How Apple's first homepage looked like
How Apple's first homepage looked like
Kevin Fox's version of the earliest recorded homepage from way back in 1992 shows the tech giant's first web page that is tiny and pixilated.

New Delhi: An Apple curator has posted on Web what is believably Apple Inc's earliest recorded home page from way back in 1992- one that is tiny and pixilated.

When Kevin Fox wasn't happy with a blog post that claimed to show screenshots from the early days of Apple homepage, he himself took the charge to hunt down the memory lane and post his version of the earliest mirror of Apple.com, captured shortly after the Wayback Machine went live.

Apple Inc, as we know today- a tech giant, bringing in highly sophisticated products for consumer and business needs, was once a company whose homepage was so tiny, pixilated, and as Fox notes in his blog- more Fractal Design Painter and less grids and columns.

Fox dug down like an archaeologist to the proper level and sifter through the file hierarchy, which in this case was an archive of a backup that had been burned to CD-R in 1995. When he was still not able to locate the file, he went hunting the Scrapbook- one of many Desk Accessory apps that was sort of a super-clipboard where you could paste items and page through them later like a scrapbook.

After treating the file using Photoshop and GraphicConverter, the image was extracted. It was tiny, which fitted the computers of the yester years that included the Mac Classic II that had a screen of 512 by 342.

The homepage had no real text as it was one graphic unit with text burned-in. It was truly pixilated in a time when 'web safe colors' actually meant something and most color monitors displayed only 256 colors.
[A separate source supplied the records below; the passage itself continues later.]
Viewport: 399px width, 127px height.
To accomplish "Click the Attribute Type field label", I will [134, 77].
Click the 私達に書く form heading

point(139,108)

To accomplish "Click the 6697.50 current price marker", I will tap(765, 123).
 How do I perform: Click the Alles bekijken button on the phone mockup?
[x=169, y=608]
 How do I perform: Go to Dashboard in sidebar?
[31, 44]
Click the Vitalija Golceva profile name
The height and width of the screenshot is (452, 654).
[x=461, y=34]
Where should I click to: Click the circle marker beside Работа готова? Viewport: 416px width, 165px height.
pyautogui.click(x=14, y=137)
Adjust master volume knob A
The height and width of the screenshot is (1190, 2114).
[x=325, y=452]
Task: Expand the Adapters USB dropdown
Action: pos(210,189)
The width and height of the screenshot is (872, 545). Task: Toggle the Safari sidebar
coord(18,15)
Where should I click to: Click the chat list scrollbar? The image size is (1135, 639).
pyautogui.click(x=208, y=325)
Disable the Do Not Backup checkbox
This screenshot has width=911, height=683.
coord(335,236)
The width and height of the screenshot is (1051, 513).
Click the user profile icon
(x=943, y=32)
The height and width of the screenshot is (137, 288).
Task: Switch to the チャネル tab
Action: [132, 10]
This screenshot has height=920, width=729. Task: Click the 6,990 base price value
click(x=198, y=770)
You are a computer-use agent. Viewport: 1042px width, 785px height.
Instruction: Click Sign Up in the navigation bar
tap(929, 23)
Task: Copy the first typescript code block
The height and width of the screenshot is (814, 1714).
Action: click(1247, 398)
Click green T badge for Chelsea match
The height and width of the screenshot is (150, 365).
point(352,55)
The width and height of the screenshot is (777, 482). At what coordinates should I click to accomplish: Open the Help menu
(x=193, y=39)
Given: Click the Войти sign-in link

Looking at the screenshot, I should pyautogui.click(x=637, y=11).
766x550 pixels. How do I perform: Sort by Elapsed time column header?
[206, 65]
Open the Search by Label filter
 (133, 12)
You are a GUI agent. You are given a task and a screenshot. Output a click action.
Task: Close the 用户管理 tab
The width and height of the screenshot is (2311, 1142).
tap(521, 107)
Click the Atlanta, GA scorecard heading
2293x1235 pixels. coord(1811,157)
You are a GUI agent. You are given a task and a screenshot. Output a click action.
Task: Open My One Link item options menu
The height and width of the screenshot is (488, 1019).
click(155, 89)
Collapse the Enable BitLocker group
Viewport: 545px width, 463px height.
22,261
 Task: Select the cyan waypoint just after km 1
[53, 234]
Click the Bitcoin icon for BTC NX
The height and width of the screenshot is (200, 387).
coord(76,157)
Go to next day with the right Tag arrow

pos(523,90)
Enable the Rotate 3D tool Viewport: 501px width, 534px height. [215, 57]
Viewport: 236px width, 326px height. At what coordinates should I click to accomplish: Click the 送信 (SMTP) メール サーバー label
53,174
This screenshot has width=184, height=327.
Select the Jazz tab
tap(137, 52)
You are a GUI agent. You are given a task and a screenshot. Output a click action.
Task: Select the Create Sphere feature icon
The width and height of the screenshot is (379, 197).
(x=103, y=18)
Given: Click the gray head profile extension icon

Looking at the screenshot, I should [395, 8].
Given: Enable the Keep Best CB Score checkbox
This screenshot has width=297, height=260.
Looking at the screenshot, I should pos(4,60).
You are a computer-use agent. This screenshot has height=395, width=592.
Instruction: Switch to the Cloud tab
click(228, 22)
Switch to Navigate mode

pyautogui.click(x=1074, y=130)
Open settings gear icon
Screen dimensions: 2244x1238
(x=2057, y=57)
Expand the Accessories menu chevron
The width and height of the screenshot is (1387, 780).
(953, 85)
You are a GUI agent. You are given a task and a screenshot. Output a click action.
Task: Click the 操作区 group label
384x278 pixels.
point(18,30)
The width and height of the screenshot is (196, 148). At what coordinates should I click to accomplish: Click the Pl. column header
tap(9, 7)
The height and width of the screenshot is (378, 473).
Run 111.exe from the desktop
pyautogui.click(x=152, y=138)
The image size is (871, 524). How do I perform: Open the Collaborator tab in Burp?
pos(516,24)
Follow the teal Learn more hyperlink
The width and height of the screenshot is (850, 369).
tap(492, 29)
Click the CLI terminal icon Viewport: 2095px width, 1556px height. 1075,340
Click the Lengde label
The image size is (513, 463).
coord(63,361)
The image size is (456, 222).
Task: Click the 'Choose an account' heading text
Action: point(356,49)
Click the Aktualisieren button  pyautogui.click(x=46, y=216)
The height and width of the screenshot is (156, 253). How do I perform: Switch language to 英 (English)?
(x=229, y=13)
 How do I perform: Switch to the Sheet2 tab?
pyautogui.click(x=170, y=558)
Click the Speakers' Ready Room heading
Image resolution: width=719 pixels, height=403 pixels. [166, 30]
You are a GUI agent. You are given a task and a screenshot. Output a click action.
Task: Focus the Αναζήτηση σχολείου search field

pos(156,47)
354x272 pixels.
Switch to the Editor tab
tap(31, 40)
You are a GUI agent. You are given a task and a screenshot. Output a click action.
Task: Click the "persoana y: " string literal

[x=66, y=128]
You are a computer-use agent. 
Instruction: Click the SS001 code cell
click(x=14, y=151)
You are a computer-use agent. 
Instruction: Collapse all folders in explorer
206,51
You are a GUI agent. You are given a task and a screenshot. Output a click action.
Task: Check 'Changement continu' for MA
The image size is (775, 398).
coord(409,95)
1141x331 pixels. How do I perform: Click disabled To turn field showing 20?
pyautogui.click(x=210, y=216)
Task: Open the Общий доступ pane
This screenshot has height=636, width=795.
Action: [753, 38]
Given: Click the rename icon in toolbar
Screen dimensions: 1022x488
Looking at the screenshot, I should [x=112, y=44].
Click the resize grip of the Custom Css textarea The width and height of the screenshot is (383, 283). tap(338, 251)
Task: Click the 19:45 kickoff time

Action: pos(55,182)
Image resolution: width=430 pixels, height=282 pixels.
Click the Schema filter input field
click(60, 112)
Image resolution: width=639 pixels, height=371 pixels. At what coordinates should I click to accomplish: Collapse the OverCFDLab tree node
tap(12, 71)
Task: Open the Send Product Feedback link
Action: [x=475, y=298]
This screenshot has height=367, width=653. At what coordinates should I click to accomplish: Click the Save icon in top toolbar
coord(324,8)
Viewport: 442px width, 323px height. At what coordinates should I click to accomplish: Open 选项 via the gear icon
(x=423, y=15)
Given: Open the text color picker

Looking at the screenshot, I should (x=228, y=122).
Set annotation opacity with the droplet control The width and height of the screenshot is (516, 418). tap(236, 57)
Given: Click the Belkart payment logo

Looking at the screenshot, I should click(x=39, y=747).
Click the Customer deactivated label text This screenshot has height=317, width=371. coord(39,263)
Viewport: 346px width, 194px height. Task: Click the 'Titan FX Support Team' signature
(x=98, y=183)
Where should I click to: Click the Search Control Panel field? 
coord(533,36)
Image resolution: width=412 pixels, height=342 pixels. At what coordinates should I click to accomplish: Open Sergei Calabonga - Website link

The page actually had bevels and drop-shadows in the logo, unlike the modern-day flat, crisp, no-nonsense appearance.

Navigation on the page was via a server-side imagemap. You had to click on the image and the browser would then send the x and y coordinates of the click to the server, which would use them to decide what URL you should be directed to and send a redirect.

In that age, when Internet was nascent, you couldn't even put text on the same row as an image. There wasn't any option for search with a text field in HTML. Browsers had a native Search box that would send a search request to a URL defined by the page, if the page supported search at all. Instead of search engines, Gopher or Usenet were used than the web searches.

Fox used few screenshots of NCSA Mosaic and reconstructive photoshopping to replicate how the homepage would have looked on a Mac Classic.